I know all of the mantras.
Don't wish this time away.
Before you blink, they'll be grown and gone.
The days are long, the years are short.
You can't imagine it now, but you're gonna miss it...best time of my life.
And yet, this morning as I was rushing around to get it all done, I slowed for a moment and remembered...
Fork, knife, spoon, coffee mug, juice glass, water bottle, towels in dryer, whites in the washer, jammies in the pajama drawer, toothbrushes in their holders, pull the covers up, throw the pillows on, pull out of the driveway tuning her favorite CD, kiss her, leave a note in her mailbox, grocery store, apples, can't forget the toilet paper, Target, why am I here at least twice a week?, gas station, why do these birds keep shitting on the car?, bank, deposit jewelry money, meeting at church, back to the preschool, oh my God...I'm not drinking enough water for the race tomorrow, shit...what if I get lost on the course?, and now she's whining, uh oh, she feels warm, oh no, no fevers before tomorrow, back to the house, boil water for the macaroni and cheese, construction paper on the table, oil pastels, you spell it...C...L...A...I...R...E., shit, I forgot to pull his work shirt out of the dryer, have to call back the dentist, she needs to get that tooth pulled, why won't they let us wear headphones on the course?, can I run the whole time without music?, is his jersey clean for the football game tomorrow? damn, macaroni and cheese boiling over...

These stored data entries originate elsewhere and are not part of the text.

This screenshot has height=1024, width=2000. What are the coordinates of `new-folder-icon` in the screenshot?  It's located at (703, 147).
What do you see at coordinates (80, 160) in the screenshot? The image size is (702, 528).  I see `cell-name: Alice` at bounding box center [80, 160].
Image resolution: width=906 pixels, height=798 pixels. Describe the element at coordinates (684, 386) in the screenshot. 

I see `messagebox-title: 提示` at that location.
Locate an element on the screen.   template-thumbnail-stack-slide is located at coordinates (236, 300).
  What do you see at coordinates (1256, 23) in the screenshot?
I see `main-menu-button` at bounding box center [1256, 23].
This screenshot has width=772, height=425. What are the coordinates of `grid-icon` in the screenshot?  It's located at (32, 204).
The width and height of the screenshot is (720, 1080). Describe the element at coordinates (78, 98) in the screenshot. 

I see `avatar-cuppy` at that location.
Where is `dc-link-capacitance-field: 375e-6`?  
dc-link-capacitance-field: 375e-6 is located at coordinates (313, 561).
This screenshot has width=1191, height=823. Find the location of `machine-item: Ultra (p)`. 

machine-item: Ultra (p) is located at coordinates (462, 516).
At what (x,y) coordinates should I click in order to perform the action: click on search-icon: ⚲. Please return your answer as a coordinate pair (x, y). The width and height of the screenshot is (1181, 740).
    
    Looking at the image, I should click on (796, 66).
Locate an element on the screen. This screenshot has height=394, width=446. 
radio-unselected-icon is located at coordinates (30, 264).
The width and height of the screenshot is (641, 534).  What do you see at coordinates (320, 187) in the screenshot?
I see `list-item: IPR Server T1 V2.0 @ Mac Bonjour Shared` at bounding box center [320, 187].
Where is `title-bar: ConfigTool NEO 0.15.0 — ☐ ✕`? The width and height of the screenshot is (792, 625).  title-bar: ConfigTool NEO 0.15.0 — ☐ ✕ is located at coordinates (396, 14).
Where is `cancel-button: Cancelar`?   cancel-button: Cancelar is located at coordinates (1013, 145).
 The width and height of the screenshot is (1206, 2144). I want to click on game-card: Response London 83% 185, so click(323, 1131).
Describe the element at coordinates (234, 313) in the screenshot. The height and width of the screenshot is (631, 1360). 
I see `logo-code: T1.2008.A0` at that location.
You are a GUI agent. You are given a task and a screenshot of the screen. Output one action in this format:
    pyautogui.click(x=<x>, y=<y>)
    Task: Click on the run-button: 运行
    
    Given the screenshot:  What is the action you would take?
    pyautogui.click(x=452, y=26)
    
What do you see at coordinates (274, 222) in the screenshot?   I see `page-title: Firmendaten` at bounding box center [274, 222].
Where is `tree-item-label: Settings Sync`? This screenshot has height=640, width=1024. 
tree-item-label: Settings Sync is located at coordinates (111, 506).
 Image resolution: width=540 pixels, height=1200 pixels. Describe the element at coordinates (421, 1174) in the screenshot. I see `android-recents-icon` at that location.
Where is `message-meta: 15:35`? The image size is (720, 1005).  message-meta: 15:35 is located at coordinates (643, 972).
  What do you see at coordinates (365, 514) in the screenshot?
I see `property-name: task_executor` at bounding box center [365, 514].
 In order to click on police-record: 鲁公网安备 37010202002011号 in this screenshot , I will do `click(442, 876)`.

This is about 3.5 hours of my morning. I know, you're glad you're not me.
I live in my head a lot. Remembering, planning, strategizing, organizing, keeping track, praying, hoping, being grateful.
And while I trust that this time is sacred, it is also incredibly exhausting and full, very, very full.
I'm certain that many other women do it better. They have systems in place. They're creative. They're organized. Or, they just don't give a shit.
I'm in the space of trying to be appreciative while simultaneously being butt ass tired.
So, it's hard to not want this time to pass because I really do look forward to space, time to think, the idea of being alone, and a bit more sufficiency from my littles.
But as I look at them and listen to them, I am mindful that this is the great adventure, exhausting as it may be.